John Szabo’s VINTAGES Preview – January 7th, 2017

Beware The Restless Natives (Advertisers) & Vino Bueno y Cheapo
by John Szabo, MS

John Szabo, MS

John Szabo, MS

Ahh, January looms! The month of lingering hangovers and accumulated credit card debts. We can’t help you with the former, but the latter is our area of expertise. At least we can help you spend less to get more, should you care to sip some good cheap vino. VINTAGES knows the pattern, offering the annual January “smart buy” thematic, which is code for “mid-teens”, the average price for these wines. I found a half-dozen reds and two whites between $13.95 and $21.95 that I’d qualify as really smart buys, bueno and cheapo. But first, a warning about the proliferation of sponsored content and native advertising – independent news (and wine recommendations) are imperiled by the changing media landscape. It’s time to start sifting very carefully through the reviews.

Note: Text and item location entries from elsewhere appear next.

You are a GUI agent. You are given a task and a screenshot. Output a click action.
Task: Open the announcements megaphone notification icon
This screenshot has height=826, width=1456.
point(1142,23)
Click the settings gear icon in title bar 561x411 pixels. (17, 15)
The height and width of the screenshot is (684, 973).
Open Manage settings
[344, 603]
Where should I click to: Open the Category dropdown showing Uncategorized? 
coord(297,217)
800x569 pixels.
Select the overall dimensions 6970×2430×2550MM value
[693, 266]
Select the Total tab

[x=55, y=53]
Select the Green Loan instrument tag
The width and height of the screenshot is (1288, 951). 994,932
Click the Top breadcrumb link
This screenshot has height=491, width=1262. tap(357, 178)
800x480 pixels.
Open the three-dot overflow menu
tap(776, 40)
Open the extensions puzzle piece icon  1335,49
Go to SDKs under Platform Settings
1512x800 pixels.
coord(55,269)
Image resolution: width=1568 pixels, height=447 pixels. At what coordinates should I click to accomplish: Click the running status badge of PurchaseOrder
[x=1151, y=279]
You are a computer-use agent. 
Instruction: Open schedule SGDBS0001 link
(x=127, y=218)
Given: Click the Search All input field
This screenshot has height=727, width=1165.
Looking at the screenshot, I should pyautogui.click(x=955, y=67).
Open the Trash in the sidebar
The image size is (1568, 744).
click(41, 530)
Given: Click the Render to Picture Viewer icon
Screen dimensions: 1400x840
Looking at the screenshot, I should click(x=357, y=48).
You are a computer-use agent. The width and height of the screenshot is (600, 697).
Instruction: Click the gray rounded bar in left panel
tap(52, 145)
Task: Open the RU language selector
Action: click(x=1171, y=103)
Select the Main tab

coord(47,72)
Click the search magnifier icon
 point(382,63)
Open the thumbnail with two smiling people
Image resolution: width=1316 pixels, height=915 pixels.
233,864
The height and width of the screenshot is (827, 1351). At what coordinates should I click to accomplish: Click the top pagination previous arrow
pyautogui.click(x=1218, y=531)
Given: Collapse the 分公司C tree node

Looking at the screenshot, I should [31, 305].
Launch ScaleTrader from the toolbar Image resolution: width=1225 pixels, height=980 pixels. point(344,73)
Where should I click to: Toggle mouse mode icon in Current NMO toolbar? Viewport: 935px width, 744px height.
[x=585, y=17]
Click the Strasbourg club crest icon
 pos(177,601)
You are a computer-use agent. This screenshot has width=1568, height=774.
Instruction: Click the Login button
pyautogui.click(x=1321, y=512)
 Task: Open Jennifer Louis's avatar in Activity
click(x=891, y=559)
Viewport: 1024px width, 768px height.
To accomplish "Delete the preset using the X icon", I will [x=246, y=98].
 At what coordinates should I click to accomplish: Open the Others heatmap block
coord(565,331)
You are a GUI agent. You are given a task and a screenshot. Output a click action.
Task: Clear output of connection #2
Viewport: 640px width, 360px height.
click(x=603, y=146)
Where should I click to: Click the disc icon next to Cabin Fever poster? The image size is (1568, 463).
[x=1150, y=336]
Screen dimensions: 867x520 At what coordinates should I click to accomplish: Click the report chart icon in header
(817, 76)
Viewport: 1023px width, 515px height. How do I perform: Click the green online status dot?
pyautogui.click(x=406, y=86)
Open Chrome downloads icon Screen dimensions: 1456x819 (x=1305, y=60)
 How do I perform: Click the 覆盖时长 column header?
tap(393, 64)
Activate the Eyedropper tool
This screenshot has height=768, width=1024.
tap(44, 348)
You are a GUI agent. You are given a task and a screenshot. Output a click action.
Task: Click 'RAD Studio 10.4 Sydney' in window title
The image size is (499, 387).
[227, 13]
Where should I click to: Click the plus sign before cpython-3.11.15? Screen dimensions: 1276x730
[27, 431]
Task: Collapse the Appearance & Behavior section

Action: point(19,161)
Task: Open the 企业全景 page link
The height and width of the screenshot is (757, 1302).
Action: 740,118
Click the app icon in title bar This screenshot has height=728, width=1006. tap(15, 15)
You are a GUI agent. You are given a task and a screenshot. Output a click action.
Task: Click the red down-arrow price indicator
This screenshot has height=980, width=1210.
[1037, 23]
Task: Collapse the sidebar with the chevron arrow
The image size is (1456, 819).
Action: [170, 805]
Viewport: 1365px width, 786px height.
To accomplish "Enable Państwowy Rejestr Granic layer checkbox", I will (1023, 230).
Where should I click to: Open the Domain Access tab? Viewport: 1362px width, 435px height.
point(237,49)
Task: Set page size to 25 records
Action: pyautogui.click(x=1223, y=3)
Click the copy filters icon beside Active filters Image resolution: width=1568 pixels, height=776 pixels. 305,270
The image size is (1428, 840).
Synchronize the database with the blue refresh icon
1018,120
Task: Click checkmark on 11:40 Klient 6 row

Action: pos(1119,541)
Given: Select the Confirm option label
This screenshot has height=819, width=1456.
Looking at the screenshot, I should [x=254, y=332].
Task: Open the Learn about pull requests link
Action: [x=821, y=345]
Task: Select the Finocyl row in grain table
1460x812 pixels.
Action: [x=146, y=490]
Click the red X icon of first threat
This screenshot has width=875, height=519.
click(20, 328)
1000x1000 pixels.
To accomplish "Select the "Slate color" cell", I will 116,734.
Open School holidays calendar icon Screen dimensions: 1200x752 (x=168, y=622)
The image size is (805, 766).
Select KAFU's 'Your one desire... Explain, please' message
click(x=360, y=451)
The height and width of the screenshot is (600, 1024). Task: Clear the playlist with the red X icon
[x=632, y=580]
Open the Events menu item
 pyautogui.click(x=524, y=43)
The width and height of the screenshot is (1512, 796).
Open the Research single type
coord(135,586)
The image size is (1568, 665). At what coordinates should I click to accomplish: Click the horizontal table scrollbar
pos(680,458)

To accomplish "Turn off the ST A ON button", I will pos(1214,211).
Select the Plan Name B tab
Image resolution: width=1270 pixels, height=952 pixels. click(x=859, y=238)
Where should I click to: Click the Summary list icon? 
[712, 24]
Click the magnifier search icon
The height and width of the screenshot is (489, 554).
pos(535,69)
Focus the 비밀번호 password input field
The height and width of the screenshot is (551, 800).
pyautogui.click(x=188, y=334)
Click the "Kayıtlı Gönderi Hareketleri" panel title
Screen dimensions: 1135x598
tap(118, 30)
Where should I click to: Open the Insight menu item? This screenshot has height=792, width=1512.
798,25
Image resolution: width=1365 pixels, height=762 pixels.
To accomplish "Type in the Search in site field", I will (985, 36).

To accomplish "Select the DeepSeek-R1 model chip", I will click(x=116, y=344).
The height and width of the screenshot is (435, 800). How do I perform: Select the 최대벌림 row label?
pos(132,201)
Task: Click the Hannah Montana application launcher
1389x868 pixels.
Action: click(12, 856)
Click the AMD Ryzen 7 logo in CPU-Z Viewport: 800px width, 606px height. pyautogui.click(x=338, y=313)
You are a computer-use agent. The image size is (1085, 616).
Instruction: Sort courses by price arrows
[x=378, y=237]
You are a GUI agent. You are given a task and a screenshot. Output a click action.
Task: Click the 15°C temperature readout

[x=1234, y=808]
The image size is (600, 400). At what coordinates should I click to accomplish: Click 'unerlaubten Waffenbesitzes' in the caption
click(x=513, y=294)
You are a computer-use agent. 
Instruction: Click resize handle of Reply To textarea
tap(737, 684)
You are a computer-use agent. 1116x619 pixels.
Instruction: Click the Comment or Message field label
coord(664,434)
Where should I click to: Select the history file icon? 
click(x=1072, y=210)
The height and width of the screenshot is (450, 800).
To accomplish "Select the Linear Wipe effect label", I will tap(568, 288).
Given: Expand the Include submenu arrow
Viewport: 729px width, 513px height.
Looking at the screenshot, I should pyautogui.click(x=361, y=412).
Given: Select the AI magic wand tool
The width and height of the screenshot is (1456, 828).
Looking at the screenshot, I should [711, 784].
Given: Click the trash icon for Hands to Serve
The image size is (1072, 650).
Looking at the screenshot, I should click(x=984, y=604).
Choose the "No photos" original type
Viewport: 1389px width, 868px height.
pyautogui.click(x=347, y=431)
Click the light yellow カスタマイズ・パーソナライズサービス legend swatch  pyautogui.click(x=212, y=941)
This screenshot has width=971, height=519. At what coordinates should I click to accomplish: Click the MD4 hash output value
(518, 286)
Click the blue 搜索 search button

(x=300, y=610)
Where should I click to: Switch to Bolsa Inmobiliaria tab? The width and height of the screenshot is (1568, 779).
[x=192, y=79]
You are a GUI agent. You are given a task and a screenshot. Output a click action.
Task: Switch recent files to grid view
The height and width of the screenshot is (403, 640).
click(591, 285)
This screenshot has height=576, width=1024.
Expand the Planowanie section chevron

Suggestions for 2017: Hierarchize Your Information Sources

It’s been happening for some time now, but in 2016 it became really dramatic. I’m talking about the degradation of the independence of information. Writing as long ago as 2000, media critic Robert McChesney wrote in his paper “Shaping the Web: Why the Politics of Search Engines Matters (2000): “The American media system is spinning out of control in a hyper-commercialized frenzy.” And in the last decade and a half things have only gotten worse. The recently decried proliferation of fake news on Facebook is but one example of our loss of control over what information we’re able to consume.

Fewer and fewer media conglomerates control the growing majority of news outlets. And, “With every aspect of our media culture now fair game for commercial exploitation, we can look forward to the full-scale commercialization of sports, arts, and education, the disappearance of notions of public service from public discourse, and the degeneration of journalism, political coverage, and children’s programming under commercial pressure”, continues McChesney. No need to look forward any longer. It’s here. If you followed the American elections at all, you know exactly what I’m talking about. McChesney was dead right. Advertorial is replacing editorial at an alarming rate. More and more, we’re hearing what commercial forces want us to hear, not what we need to hear.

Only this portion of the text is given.